SOURCE RECORDS Block Start

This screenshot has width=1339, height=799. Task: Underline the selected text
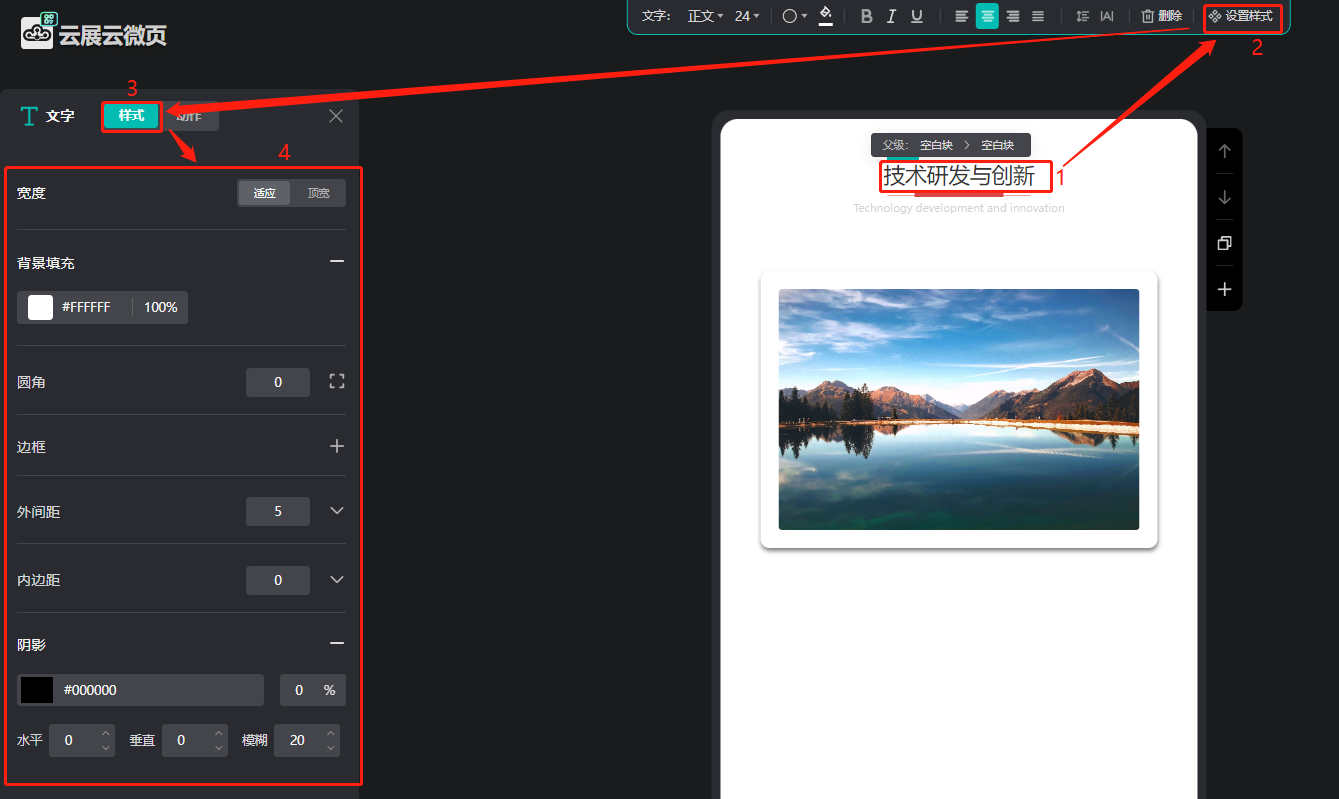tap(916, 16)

SOURCE RECORDS Block End
SOURCE RECORDS Block Start

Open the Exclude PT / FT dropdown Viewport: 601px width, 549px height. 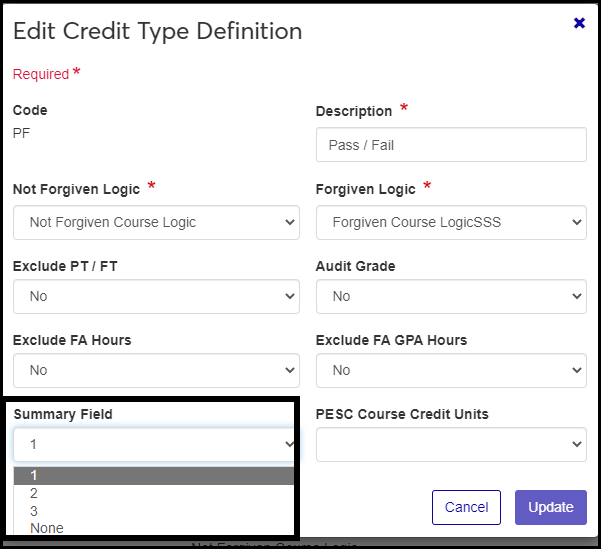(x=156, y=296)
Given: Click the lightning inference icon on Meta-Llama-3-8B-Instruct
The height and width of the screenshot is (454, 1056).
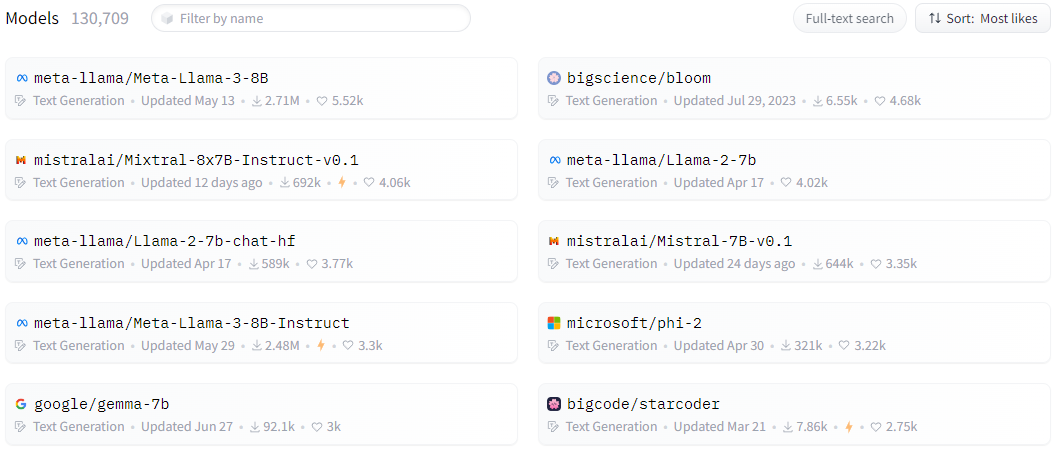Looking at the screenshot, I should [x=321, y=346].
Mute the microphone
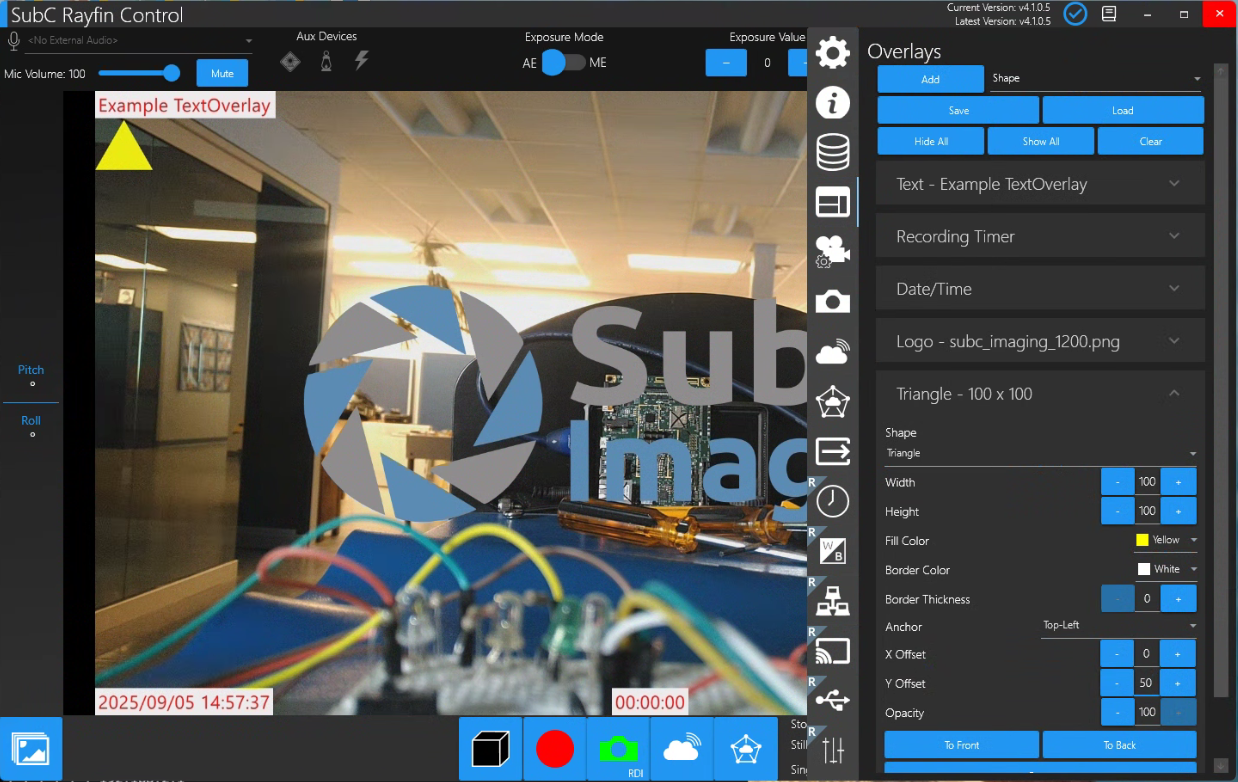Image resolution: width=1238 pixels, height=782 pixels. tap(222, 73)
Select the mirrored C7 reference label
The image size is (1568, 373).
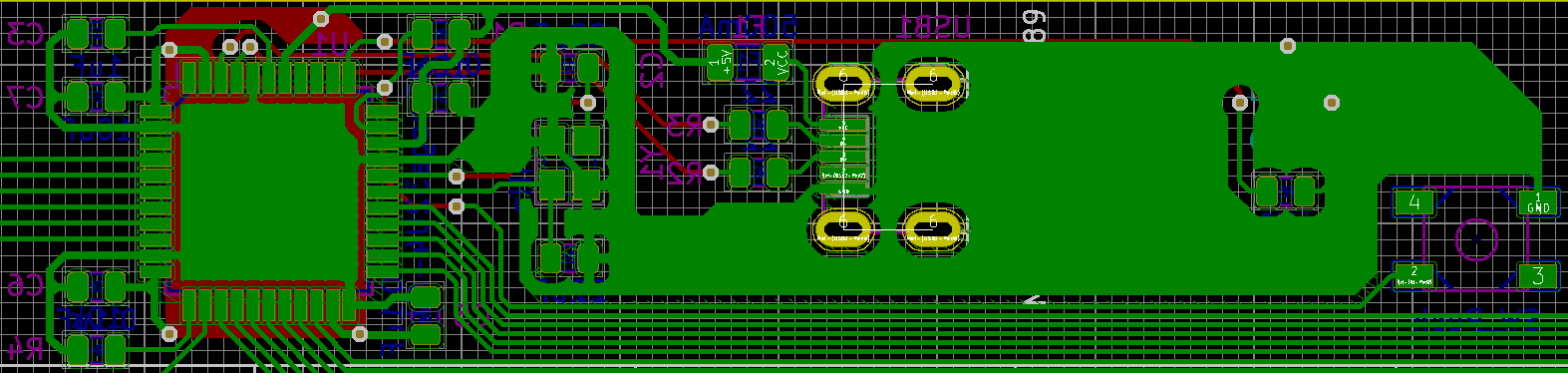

SOURCE RECORDS Block End
SOURCE RECORDS Block Start

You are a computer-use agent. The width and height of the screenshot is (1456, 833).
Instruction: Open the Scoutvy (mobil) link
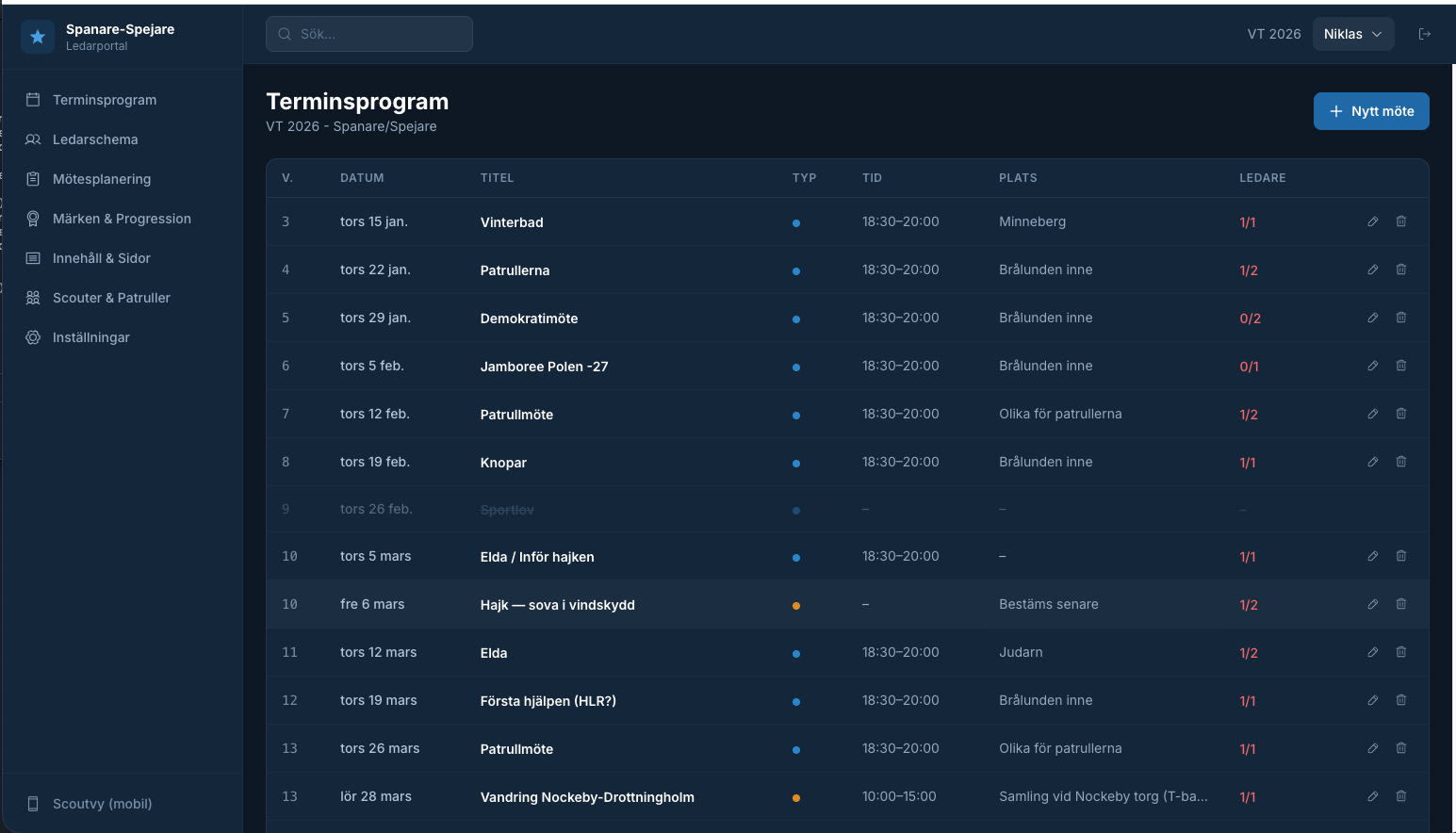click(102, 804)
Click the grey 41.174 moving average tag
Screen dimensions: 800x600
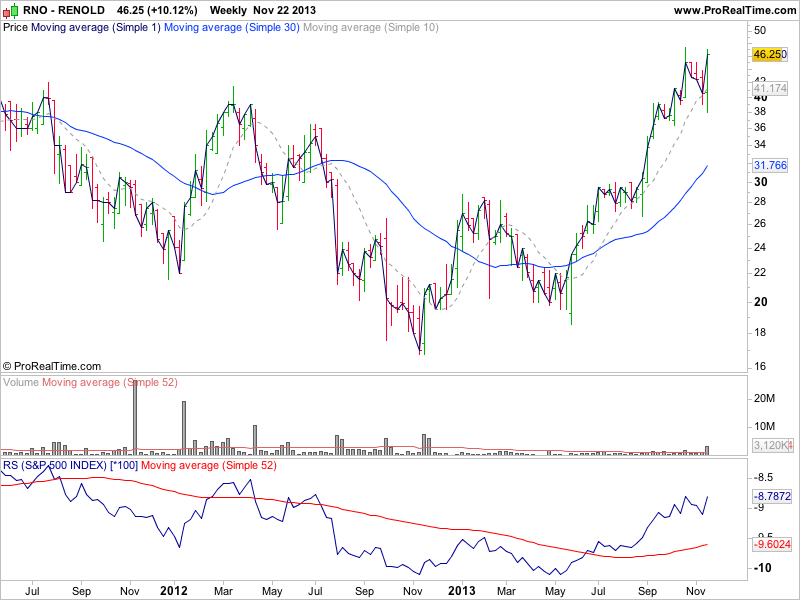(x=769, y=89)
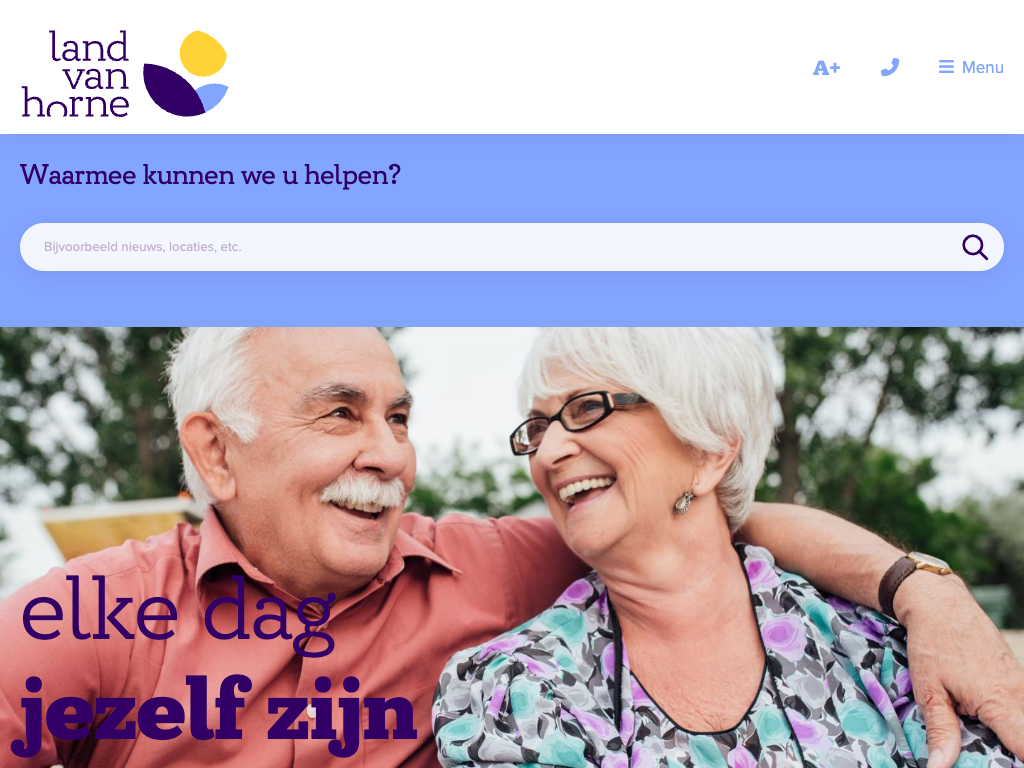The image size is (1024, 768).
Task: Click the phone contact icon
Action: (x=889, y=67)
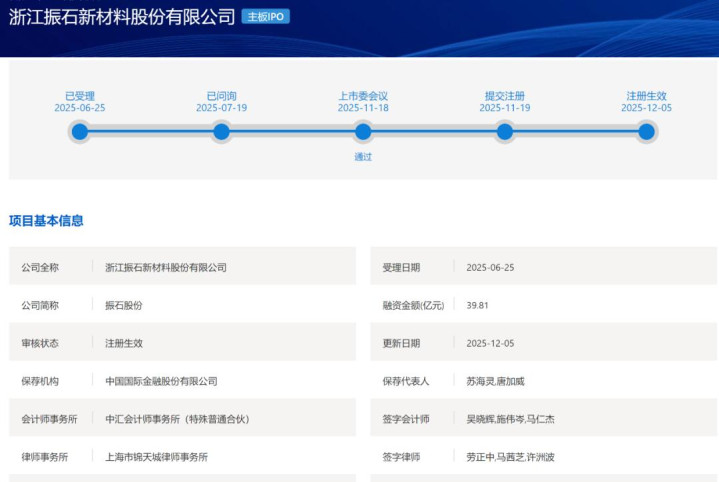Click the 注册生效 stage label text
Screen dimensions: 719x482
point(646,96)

SOURCE RECORDS Block End

- TASK REQUIREMENTS -
Using the data above, set down each line from the line with "The height and" to the line with "Select the mirrored C7 reference label" exactly, both ends included, and leave the pictures behind. Nothing else belongs.

- OUTPUT FOR THIS TASK -
The height and width of the screenshot is (454, 1056).
Looking at the screenshot, I should [x=321, y=346].
Mute the microphone
Image resolution: width=1238 pixels, height=782 pixels. tap(222, 73)
Select the mirrored C7 reference label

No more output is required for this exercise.